“The army is not a game”
Director David Grindley’s first London job was as an ASM on the original 1993 award-winning production of Jonathan Lewis’ army hospital-based Our Boys so there is a pleasing circularity to him being the director of the play’s first West End revival. It is set in Ward 9 Bay 4 of the Queen Elizabeth Military Hospital in Woolwich, with five soldiers at various stages in their recovery from injuries suffered in the line of duty who have their easy dynamic changed by the arrival of Potential Officer Menzies into the mix.
His presence shakes things up initially but he is soon assimilated into the group which kills the endless stretches of time with the recreation of barracks humour – strident banter that is close to the bone, searching for female company in want ads, illicit drinking games based on The Deer Hunter. But try as they might, they can’t escape from the ugly reality of their situation as their various torments rear their heads and it becomes apparent that this is a place where mental recovery is just as vital as physical recuperation.

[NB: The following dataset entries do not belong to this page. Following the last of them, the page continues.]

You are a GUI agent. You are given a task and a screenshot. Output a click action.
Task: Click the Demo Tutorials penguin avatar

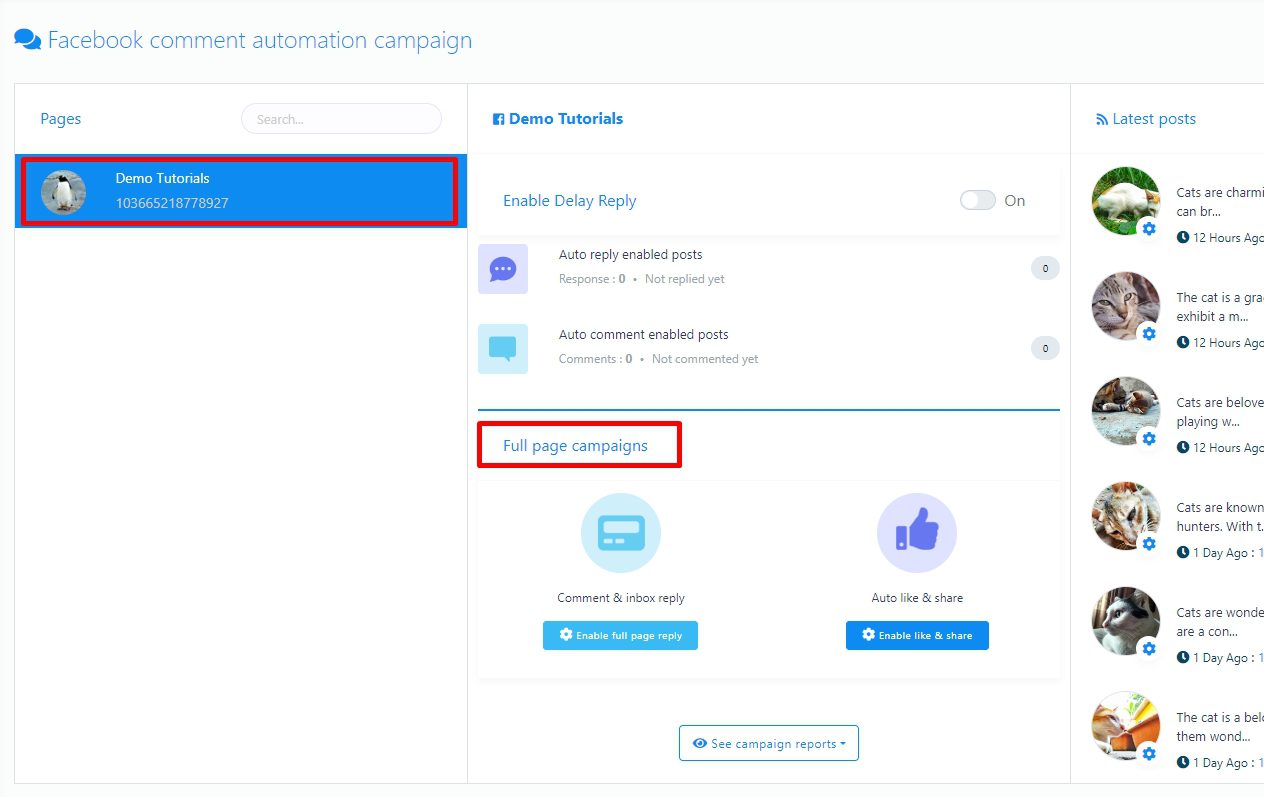pyautogui.click(x=63, y=191)
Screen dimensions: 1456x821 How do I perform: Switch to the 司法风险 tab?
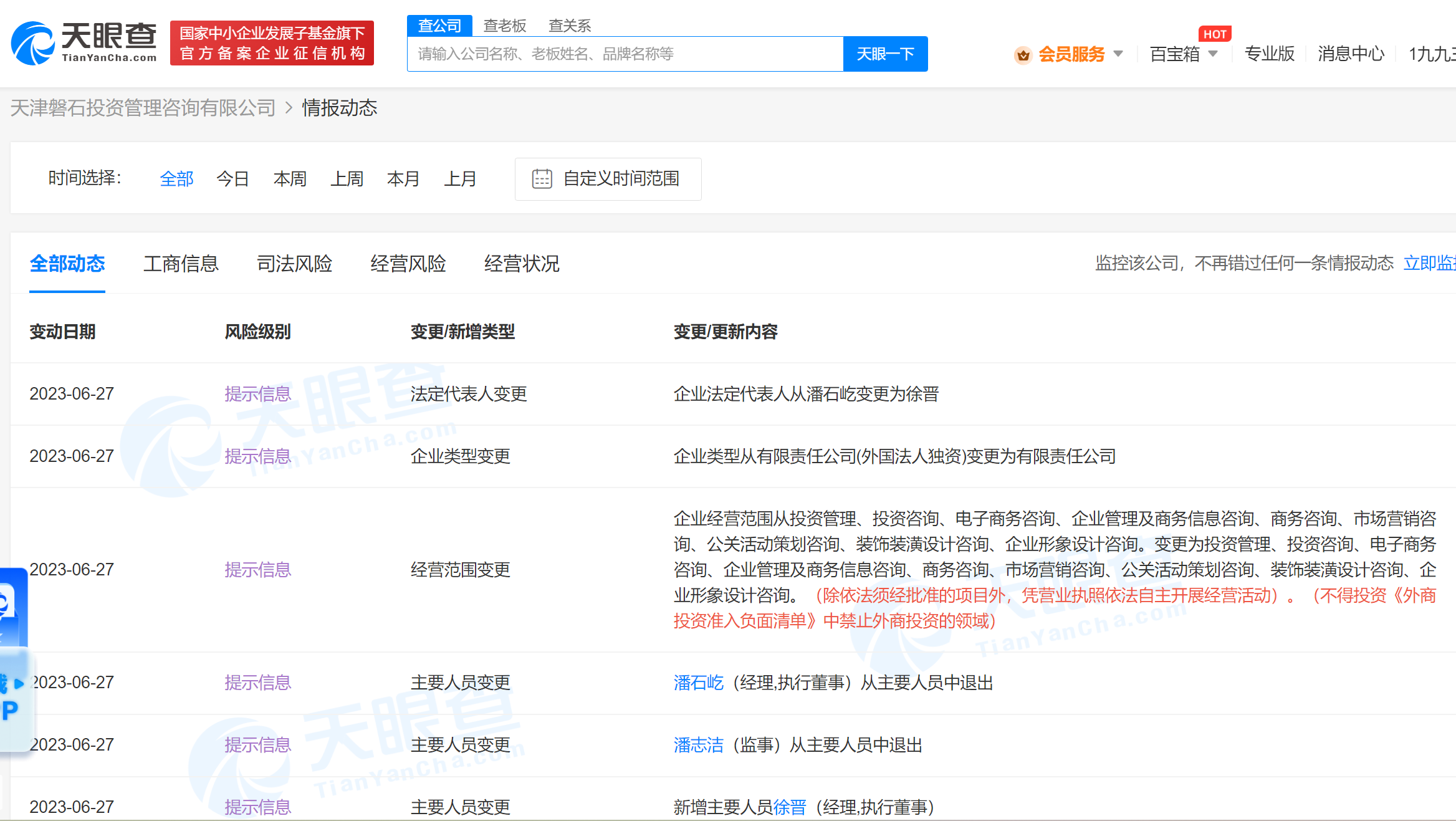click(294, 264)
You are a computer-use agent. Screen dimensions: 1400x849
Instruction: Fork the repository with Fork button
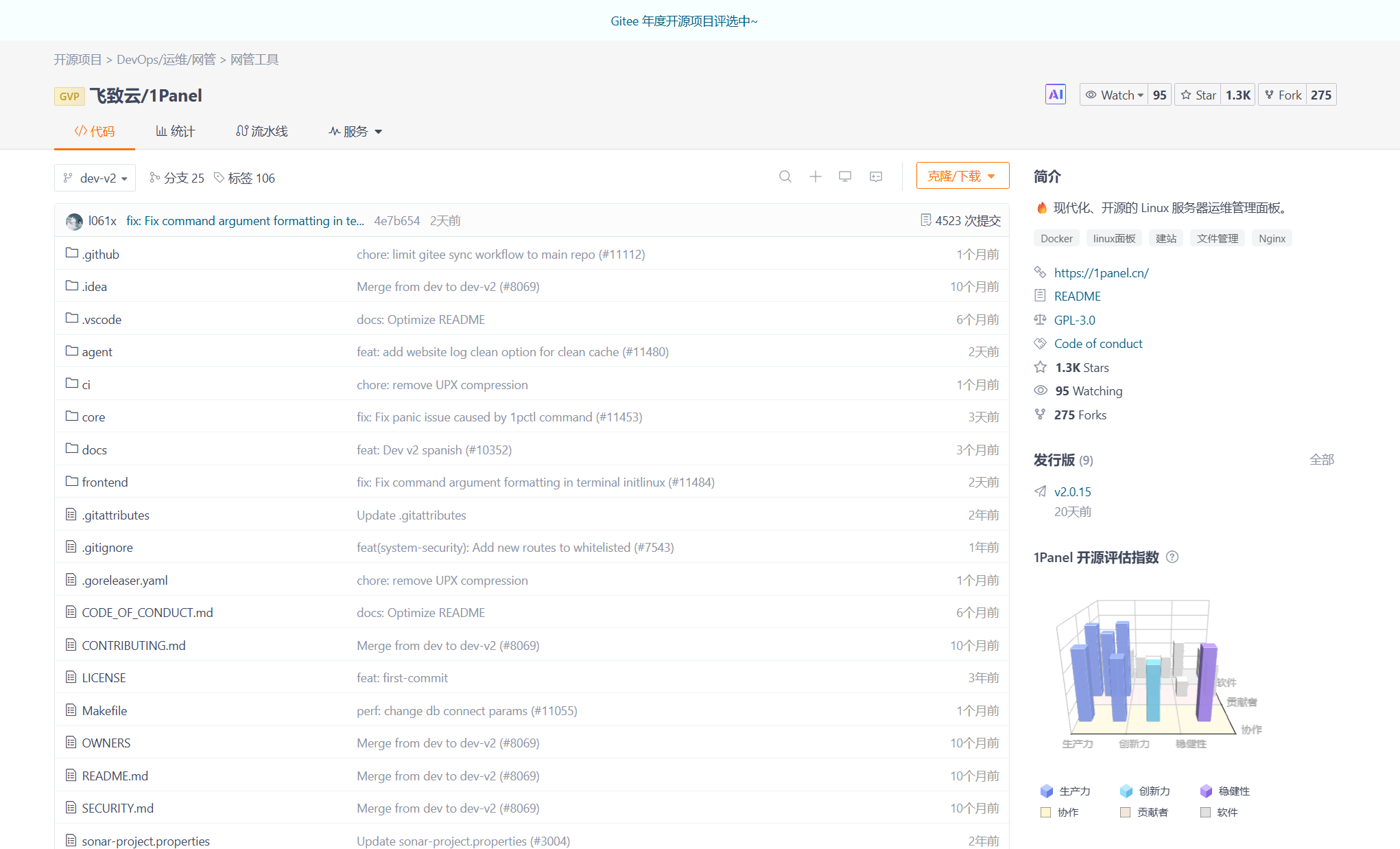(1283, 95)
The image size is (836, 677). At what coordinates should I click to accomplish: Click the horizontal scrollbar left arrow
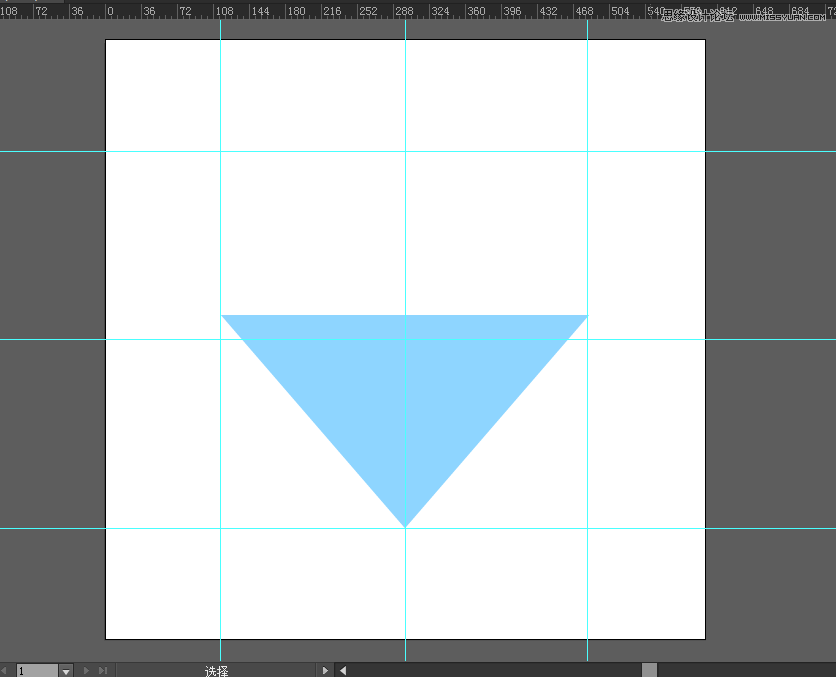pyautogui.click(x=342, y=670)
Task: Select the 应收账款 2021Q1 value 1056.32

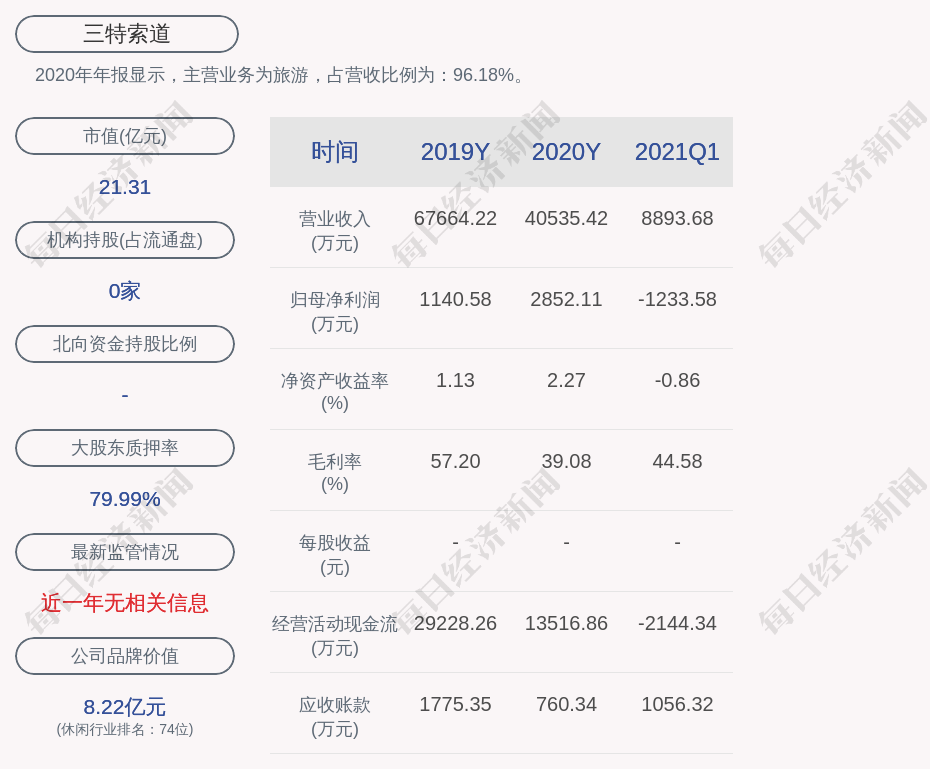Action: (677, 704)
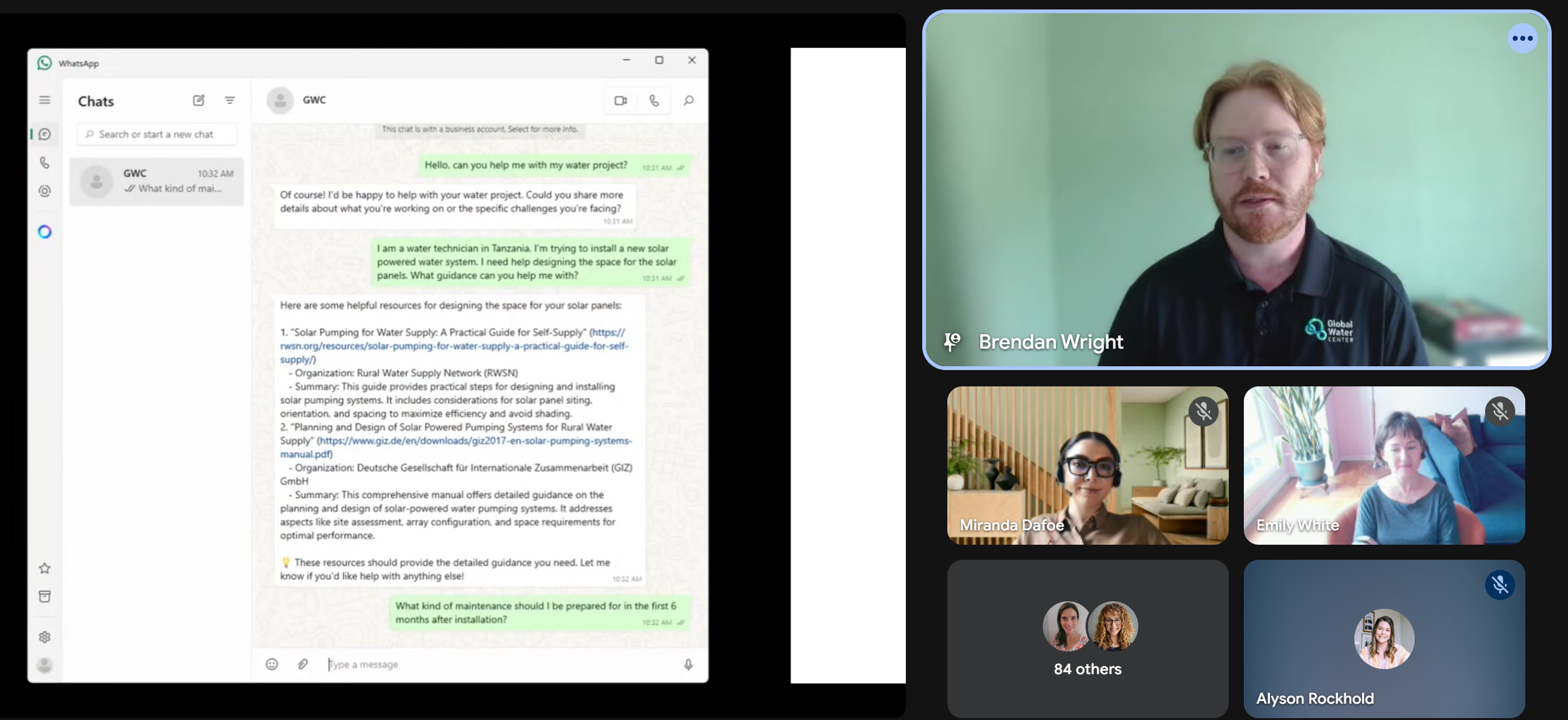Open the chat filter options
1568x720 pixels.
[x=230, y=101]
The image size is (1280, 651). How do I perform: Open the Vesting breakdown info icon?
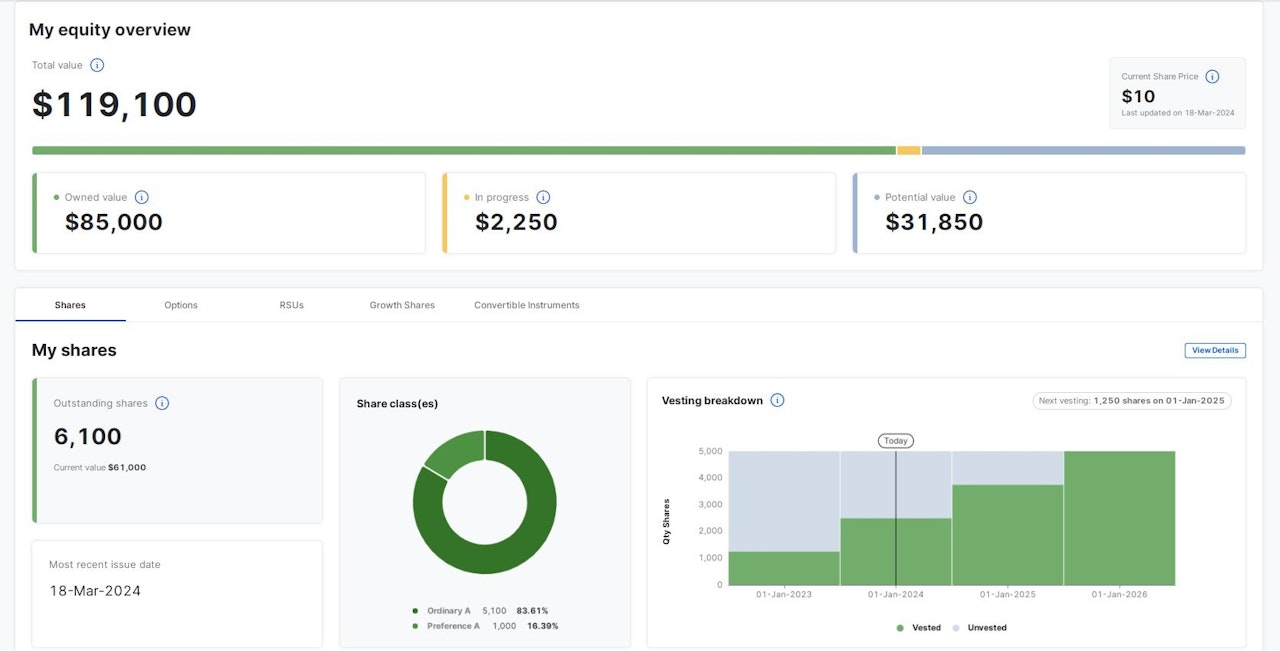777,401
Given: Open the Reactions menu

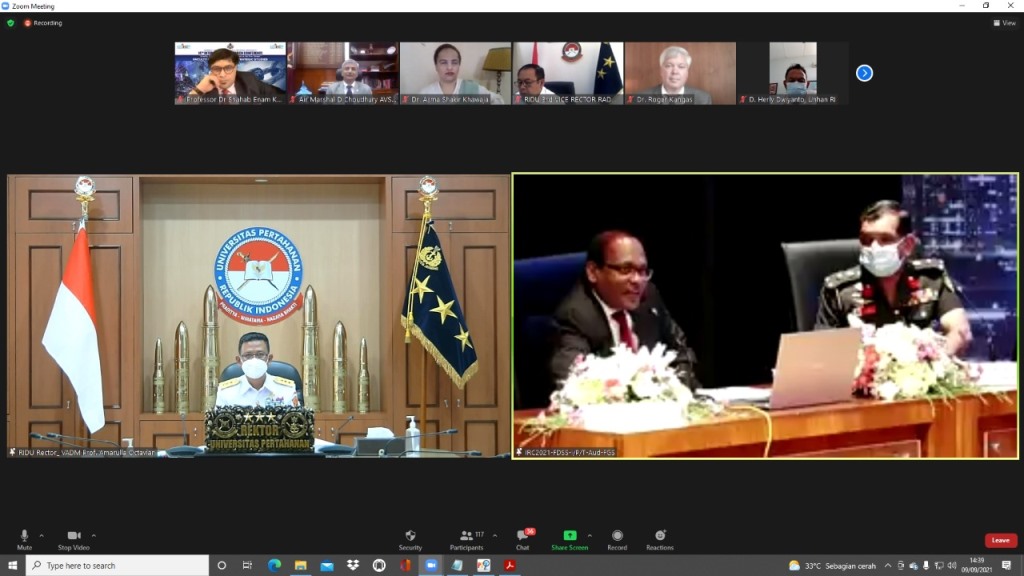Looking at the screenshot, I should point(659,536).
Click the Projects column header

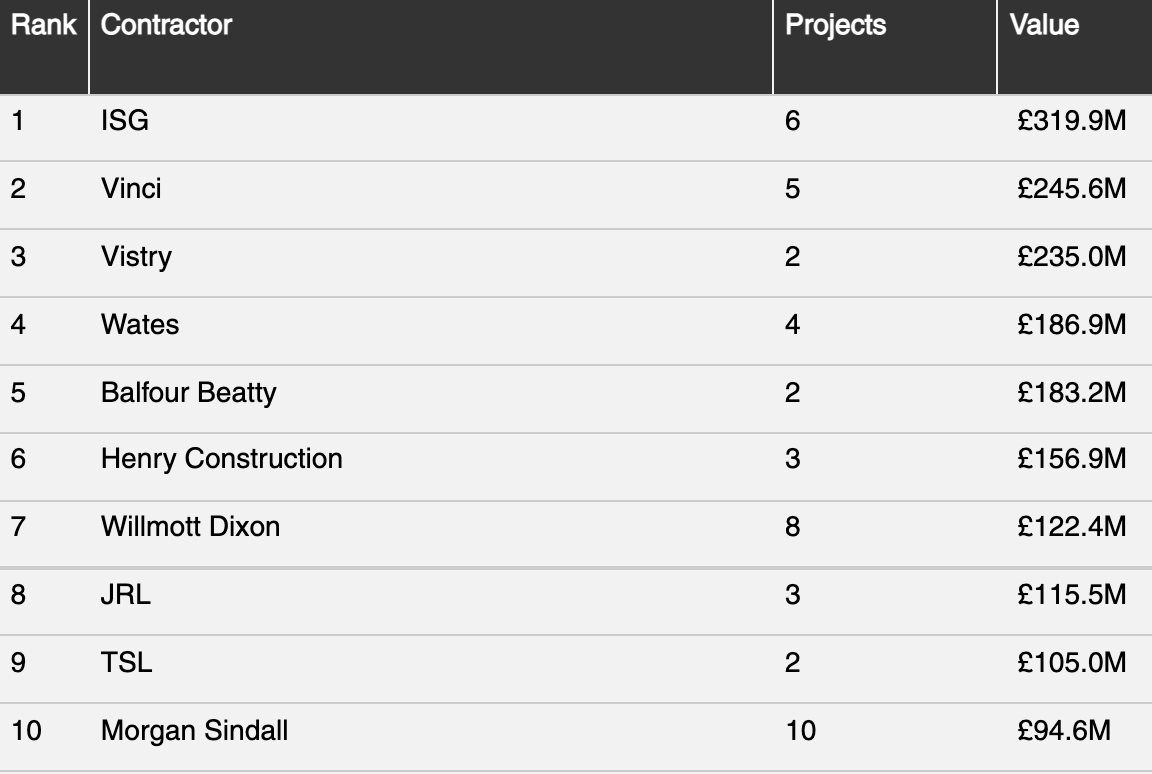point(835,25)
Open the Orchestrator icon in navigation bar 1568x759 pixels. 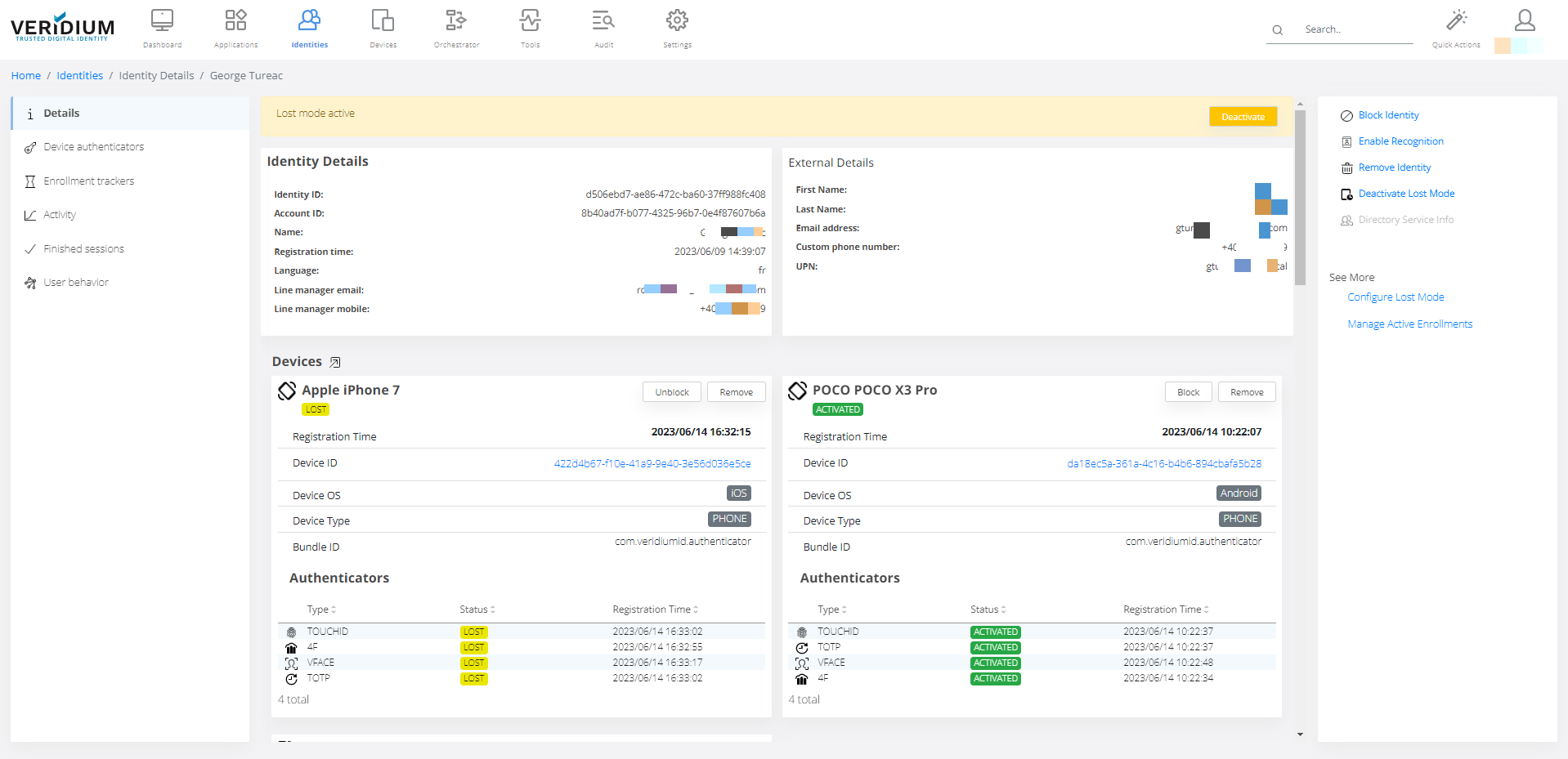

Lewis’ recourse to the class conflict caused by the arrival of POM feels a little bit dated in its construction and content, especially as the counter-intuitive casting of Laurence Fox as squaddie Joe, the natural leader of the group, suggests a more contemporary sensibility around social fluidity. But what does come across strongly, especially in the performances of Arthur Darvill and Cian Barry as Parry and Keith respectively, is the very real opportunity for escape, advancement, self-validation that the army offers for young men, disaffected or otherwise. The strength of the brotherhood that emerges as they help each other through personal demons is convincingly written and achingly well portrayed.
That camaraderie is severely tested as the mood darkens in the second half with loyalties being stretched to breaking point, and if the writing turns a little schematic in its neatness, it is more than redeemed by a killer final scene – Fox in truly scintillating form – that proudly wears its Purple Heart on its sleeve (to borrow a military decoration from across the ocean).
The play revels in its 80s references – John Menzies! -and Grindley directs in his unchanging hospital room set with a strong sense of the power of a stripped-back production that focuses on superb acting full of quicksilver shifts of emotion. The passage of time could perhaps have been illuminated a little clearer – the key measure is the emotive rehabilitation of severely injured Ian, Lewis Reeves with an excellently judged performance, whose rate of recovery unfairly ends up feeling a little rushed. But Our Boys remains a powerfully moving tour-de-force, a barely needed reminder of just how much we ask our armed forces to sacrifice for Queen and country.